If you want to keep this diagram saved so you can come back easily to it, you can add a bookmark. You can create folders to organise your bookmarks and they will appear at the bottom left of the screen.

 

Tracing Data Lineage

The Trace Data Lineage process is to find the path from the source to the target object that you selected.

In OEMM, tracing data lineage is a very similar process to impact analysis. In fact, it uses the same dialog window but now you should select the Trace Data Lineage or Trace Lineage (Advanced) option. Again, either option opens the same dialog window.

In our example, we are going to use the Table View from a particular OBI Analysis. We will perform first the data lineage using the model as a scope and then run another one in the context of the configuration in order to make clear the differences between these two data lineages.

Once I have the OBIEE Model opened, I double-click the required analysis and the analysis with all its components (criteria and layout) will appear in the Metadata Browser. I will run first the data lineage based on the model.

Another tab is shown with the data lineage based on the model. You can select one measure for example and see the properties. It will show details as the expression or formula (if it is a calculated item) and the default aggregation. In the diagram appears three main objects (that can be collapsed or expanded as required), one that represents the physical layer in the OBI repository (rpd), another for the Presentation layer and finally the table view in the OBI Analysis.

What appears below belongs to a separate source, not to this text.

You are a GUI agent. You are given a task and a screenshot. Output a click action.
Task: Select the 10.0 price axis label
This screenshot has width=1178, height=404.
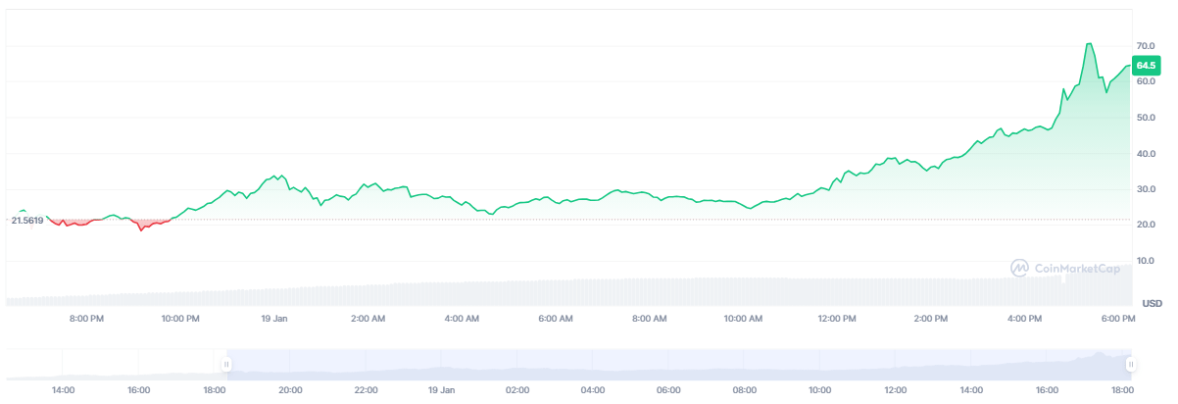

As you probably realise by now, there are a lot of tabs and panels that appears as you open different objects and execute some tasks. The panels are collapsible and can be resized, so you will need to do this a lot in order to visualise what you want.

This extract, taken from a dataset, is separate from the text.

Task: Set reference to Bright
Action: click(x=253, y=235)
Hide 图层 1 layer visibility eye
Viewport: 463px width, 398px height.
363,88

We are going to repeat the same process but now selecting the configuration that contains the OBIEE model. In this new diagram you will see where the data in the OBI Analysis is coming from and the relationship with the other models in the configuration including the ODI model and the different database schemas. You can expand or collapse the objects in the diagram, tracing ETL details, highlight the path and all the features that we've seen for the data impact diagram as it is the same diagram.

Another useful and new feature of this release is the quick find that allows you to search for specific words and show you a list of all the objects in the diagram that matches the search criteria. If you double-click in one of this results, the object will appear highlighted in the diagram.

Model Connection Overview

The Model Connection Overview diagram shows the connection of the objects inside a model. As its name suggests is just an overview of the connections. You cannot go deeper into the object details, but is useful to have a rough idea of the object relationship in a model.  In the next pictures you will see an example of he Model Connection diagram of the OBIEE model and the diagram for a particular mapping in the ODI model. You can also save it as a bookmark as the other diagrams.

And this is how you can perform data lineage and impact analysis in OEMM, analysing the relationships among your company data.